— start of SUPPLIED TEXT —
In that time, a time where of course my Mum's needs came into sharp relief, and my relationship with her changed and perhaps deepened, the divine feminine became more real and more important to me; often it seemed as though a loving presence was saying, 'Don't give up on me, I can be Mother as well, I can be whatever allows you to relate to me in love...' I've described some of my journeying deeper into the Feminine Divine in other blogs, such as
Rock Mother and
St Non's Holy Well. Although often hard work, this has been an enriching time that has allowed me to listen to and engage warmly with, and felt ministered to, by the spiritual journeys and wisdom of others, especially of an earth-spirituality inclination - Pagan. I was, or so it seemed to me, finding 'Christ in friend and stranger' at a time when I was struggling to find the consolation I needed to hear from some of the sources I might have expected to find it. Here is a verse from the well-known prayer of St Patrick, the Lorica:
Christ
be with me, Christ within me,
Christ behind me, Christ before me,
Christ beside me, Christ to win me,
Christ to comfort and restore me.
Christ beneath me, Christ above me,
Christ in quiet, Christ in danger,
Christ in hearts of all that love me,
Christ in mouth of friend and stranger.
But today Ray was preaching and presiding in an Anglican church not far from home, so I went with him very readily, sure of a good sermon and a sensitively offered liturgy. As usual we arrived early so he could get ready, and I picked a pew with a view, beneath a radiator.
— end of SUPPLIED TEXT —
* **PROMPT 1**: In the blog passage on the divine feminine, which prayer is the quoted verse taken from?
* **PROMPT 2**: Continue the blog passage on the divine feminine, starting right after its last sentence.
— start of DATA LINES —
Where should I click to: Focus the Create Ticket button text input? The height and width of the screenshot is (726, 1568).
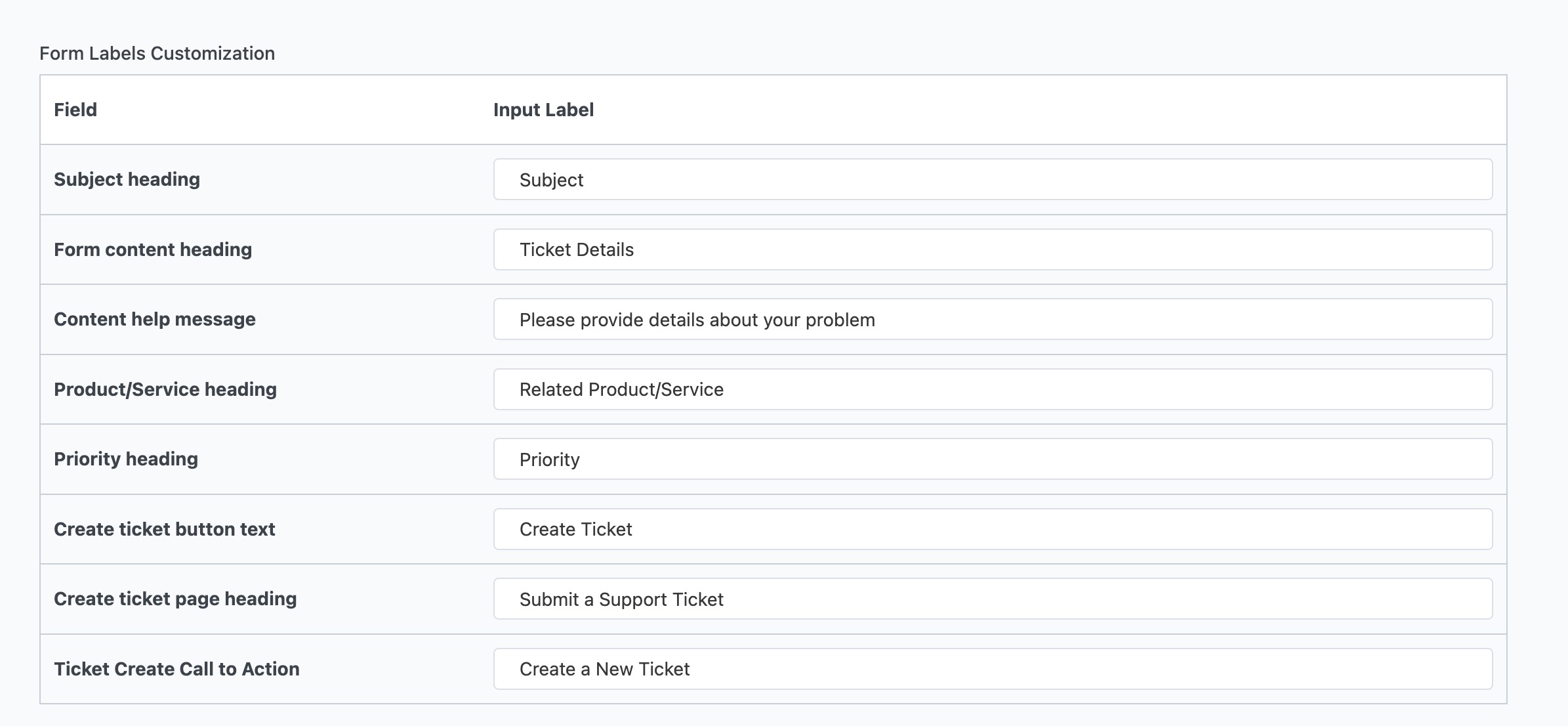(x=993, y=529)
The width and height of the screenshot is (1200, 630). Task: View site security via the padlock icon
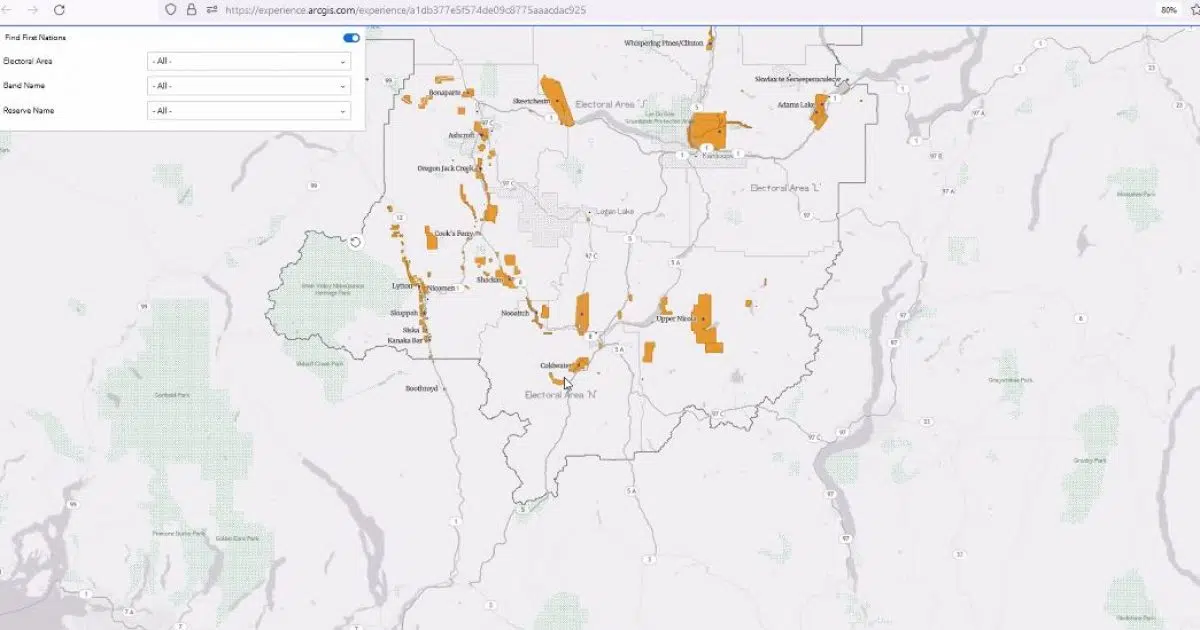pos(192,9)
— end of DATA LINES —
* **WRITTEN REPLY 1**: The well-known prayer of St Patrick, the Lorica.

* **WRITTEN REPLY 2**:
Even though it's not a church I often visit, I had a strong feeling of having returned home after a long journey. The question quickly came into my mind, 'How might this place look, not through eyes brought up in the Christian tradition, but through eyes more used to an earth spirituality outlook?' I looked around.
Such a one might, for example, hope to find animal guides or totems. Why yes, a dove, at the highest point of the stained glass window above the altar; a glorious eagle in flight for a lecturn. I couldn't see a lamb, but there could have been one, or a lion - or both - or if it had been a much older church, a whole host of different creatures carved in woodwork and stone, all with their special significance, from pelicans to panthers,
hares to
green men (which I've also blogged about). Maybe the 'totem' in this place might be seen as a dove.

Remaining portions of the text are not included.